> _EXERCISE DESCRIPTION_: Retyping all the entries exactly is the whole task.

(Stored data entries)
:::

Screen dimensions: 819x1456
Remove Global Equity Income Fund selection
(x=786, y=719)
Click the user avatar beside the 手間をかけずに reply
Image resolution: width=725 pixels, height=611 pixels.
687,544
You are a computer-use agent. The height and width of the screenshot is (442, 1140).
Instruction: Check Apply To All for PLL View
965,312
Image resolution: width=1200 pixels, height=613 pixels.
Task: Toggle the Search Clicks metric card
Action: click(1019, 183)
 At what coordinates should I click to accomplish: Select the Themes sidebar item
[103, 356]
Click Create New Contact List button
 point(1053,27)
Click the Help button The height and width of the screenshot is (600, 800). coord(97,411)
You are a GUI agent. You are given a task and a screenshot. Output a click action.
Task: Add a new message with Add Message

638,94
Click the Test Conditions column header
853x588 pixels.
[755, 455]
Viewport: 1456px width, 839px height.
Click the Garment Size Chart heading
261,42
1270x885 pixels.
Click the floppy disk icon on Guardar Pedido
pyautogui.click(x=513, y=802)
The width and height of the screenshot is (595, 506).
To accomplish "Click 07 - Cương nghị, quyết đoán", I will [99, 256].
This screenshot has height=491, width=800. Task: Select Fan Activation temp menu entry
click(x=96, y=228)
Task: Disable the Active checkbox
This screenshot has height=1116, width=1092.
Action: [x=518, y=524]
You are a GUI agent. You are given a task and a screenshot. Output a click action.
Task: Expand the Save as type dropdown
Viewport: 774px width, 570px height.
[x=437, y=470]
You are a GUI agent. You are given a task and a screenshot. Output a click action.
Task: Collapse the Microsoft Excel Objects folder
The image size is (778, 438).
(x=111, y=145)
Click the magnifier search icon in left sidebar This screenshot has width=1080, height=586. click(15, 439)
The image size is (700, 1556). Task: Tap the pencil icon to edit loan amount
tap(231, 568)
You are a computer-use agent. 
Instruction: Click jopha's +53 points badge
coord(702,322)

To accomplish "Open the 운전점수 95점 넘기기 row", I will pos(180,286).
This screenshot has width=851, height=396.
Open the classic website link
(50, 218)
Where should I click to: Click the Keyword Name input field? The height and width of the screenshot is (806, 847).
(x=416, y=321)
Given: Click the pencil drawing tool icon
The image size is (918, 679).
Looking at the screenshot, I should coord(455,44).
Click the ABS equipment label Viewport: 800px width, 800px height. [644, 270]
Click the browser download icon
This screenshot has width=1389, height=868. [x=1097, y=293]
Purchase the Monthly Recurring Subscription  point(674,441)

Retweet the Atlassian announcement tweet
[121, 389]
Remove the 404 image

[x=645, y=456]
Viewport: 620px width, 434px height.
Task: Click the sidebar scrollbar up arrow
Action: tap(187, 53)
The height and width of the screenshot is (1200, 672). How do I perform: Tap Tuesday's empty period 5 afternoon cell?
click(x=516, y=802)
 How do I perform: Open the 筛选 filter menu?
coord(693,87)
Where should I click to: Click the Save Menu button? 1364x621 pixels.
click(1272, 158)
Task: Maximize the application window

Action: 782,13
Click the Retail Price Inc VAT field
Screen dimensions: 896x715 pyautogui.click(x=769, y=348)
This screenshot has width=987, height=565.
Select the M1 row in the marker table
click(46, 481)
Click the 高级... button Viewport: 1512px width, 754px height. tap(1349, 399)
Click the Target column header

:::

> _ANSWER TO THIS PROBLEM_:
Screen dimensions: 819x1456
Remove Global Equity Income Fund selection
(x=786, y=719)
Click the user avatar beside the 手間をかけずに reply
Image resolution: width=725 pixels, height=611 pixels.
687,544
You are a computer-use agent. The height and width of the screenshot is (442, 1140).
Instruction: Check Apply To All for PLL View
965,312
Image resolution: width=1200 pixels, height=613 pixels.
Task: Toggle the Search Clicks metric card
Action: click(1019, 183)
 At what coordinates should I click to accomplish: Select the Themes sidebar item
[103, 356]
Click Create New Contact List button
 point(1053,27)
Click the Help button The height and width of the screenshot is (600, 800). coord(97,411)
You are a GUI agent. You are given a task and a screenshot. Output a click action.
Task: Add a new message with Add Message

638,94
Click the Test Conditions column header
853x588 pixels.
[755, 455]
Viewport: 1456px width, 839px height.
Click the Garment Size Chart heading
261,42
1270x885 pixels.
Click the floppy disk icon on Guardar Pedido
pyautogui.click(x=513, y=802)
The width and height of the screenshot is (595, 506).
To accomplish "Click 07 - Cương nghị, quyết đoán", I will [99, 256].
This screenshot has height=491, width=800. Task: Select Fan Activation temp menu entry
click(x=96, y=228)
Task: Disable the Active checkbox
This screenshot has height=1116, width=1092.
Action: [x=518, y=524]
You are a GUI agent. You are given a task and a screenshot. Output a click action.
Task: Expand the Save as type dropdown
Viewport: 774px width, 570px height.
[x=437, y=470]
You are a GUI agent. You are given a task and a screenshot. Output a click action.
Task: Collapse the Microsoft Excel Objects folder
The image size is (778, 438).
(x=111, y=145)
Click the magnifier search icon in left sidebar This screenshot has width=1080, height=586. click(15, 439)
The image size is (700, 1556). Task: Tap the pencil icon to edit loan amount
tap(231, 568)
You are a computer-use agent. 
Instruction: Click jopha's +53 points badge
coord(702,322)

To accomplish "Open the 운전점수 95점 넘기기 row", I will pos(180,286).
This screenshot has width=851, height=396.
Open the classic website link
(50, 218)
Where should I click to: Click the Keyword Name input field? The height and width of the screenshot is (806, 847).
(x=416, y=321)
Given: Click the pencil drawing tool icon
The image size is (918, 679).
Looking at the screenshot, I should coord(455,44).
Click the ABS equipment label Viewport: 800px width, 800px height. [644, 270]
Click the browser download icon
This screenshot has width=1389, height=868. [x=1097, y=293]
Purchase the Monthly Recurring Subscription  point(674,441)

Retweet the Atlassian announcement tweet
[121, 389]
Remove the 404 image

[x=645, y=456]
Viewport: 620px width, 434px height.
Task: Click the sidebar scrollbar up arrow
Action: tap(187, 53)
The height and width of the screenshot is (1200, 672). How do I perform: Tap Tuesday's empty period 5 afternoon cell?
click(x=516, y=802)
 How do I perform: Open the 筛选 filter menu?
coord(693,87)
Where should I click to: Click the Save Menu button? 1364x621 pixels.
click(1272, 158)
Task: Maximize the application window

Action: 782,13
Click the Retail Price Inc VAT field
Screen dimensions: 896x715 pyautogui.click(x=769, y=348)
This screenshot has width=987, height=565.
Select the M1 row in the marker table
click(46, 481)
Click the 高级... button Viewport: 1512px width, 754px height. tap(1349, 399)
Click the Target column header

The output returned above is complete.